> **What the task asks**
Count the lines below that contain "checkbox". Answer with the number alone.

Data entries

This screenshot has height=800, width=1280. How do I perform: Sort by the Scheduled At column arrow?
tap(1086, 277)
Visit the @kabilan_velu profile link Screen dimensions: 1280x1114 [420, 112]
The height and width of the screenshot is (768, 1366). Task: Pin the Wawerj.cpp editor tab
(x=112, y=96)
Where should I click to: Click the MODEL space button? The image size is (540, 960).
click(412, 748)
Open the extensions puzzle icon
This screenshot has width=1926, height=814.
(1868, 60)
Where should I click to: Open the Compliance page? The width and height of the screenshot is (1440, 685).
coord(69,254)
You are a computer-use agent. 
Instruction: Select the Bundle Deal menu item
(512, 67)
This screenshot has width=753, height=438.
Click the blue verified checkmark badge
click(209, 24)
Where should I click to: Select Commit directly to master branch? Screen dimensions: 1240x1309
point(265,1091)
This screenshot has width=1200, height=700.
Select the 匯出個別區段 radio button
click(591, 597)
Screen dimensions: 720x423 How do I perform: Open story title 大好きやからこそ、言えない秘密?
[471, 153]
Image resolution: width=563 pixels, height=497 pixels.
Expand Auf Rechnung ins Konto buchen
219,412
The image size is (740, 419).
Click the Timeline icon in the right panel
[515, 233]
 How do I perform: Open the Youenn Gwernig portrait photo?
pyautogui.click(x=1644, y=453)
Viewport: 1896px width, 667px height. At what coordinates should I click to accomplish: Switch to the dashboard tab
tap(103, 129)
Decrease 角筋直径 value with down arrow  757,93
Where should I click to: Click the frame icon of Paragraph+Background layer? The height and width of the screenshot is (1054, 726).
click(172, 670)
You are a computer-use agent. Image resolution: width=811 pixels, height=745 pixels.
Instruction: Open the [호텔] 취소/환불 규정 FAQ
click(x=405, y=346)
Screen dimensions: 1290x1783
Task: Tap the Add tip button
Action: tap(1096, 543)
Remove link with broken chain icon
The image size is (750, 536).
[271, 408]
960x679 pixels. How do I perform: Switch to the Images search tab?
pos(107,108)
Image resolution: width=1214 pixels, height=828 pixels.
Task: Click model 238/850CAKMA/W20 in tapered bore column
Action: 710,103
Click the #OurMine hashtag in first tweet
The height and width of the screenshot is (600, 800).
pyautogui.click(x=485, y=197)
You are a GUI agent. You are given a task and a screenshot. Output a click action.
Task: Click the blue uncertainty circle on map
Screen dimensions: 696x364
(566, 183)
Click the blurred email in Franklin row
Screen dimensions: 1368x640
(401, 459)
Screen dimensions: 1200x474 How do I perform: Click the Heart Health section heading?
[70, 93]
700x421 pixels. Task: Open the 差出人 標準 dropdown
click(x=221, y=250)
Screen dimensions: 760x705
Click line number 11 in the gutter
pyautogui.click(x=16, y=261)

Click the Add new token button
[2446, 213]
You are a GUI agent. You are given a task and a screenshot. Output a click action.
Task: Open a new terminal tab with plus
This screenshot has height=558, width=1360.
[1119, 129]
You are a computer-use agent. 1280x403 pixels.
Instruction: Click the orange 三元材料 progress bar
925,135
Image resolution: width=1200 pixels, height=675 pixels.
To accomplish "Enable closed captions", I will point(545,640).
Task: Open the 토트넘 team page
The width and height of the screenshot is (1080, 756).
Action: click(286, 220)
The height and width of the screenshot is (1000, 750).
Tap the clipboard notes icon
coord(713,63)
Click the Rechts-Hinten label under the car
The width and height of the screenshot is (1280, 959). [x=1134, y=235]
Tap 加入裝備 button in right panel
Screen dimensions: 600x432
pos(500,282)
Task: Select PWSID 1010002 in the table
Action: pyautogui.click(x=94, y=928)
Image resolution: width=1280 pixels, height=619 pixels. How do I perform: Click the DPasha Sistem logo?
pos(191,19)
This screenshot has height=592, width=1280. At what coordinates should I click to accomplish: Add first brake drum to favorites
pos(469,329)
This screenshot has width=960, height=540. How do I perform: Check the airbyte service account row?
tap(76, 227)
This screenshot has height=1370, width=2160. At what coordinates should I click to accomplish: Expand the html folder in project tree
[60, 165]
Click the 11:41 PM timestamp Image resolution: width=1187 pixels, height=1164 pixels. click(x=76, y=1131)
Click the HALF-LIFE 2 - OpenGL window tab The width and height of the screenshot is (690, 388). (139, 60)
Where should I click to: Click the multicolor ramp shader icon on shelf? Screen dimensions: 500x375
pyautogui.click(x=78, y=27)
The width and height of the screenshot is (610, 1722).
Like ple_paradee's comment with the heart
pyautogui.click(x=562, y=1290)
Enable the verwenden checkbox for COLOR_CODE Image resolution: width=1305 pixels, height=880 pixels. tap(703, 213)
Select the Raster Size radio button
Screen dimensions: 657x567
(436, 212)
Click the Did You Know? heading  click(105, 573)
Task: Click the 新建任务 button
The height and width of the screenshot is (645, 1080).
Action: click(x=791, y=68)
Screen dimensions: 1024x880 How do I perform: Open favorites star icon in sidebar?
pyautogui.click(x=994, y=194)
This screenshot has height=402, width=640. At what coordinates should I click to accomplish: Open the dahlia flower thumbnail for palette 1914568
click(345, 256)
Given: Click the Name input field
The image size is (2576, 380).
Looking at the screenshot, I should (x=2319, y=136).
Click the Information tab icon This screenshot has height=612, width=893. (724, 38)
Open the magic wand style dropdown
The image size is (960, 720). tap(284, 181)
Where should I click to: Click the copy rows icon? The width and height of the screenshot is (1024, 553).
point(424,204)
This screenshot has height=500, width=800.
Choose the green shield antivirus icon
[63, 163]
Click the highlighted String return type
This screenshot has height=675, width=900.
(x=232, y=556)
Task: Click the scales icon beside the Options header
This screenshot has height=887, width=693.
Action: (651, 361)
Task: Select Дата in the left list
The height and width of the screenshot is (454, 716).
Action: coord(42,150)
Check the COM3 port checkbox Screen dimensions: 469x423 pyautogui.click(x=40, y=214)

> **Solution to this exercise**
2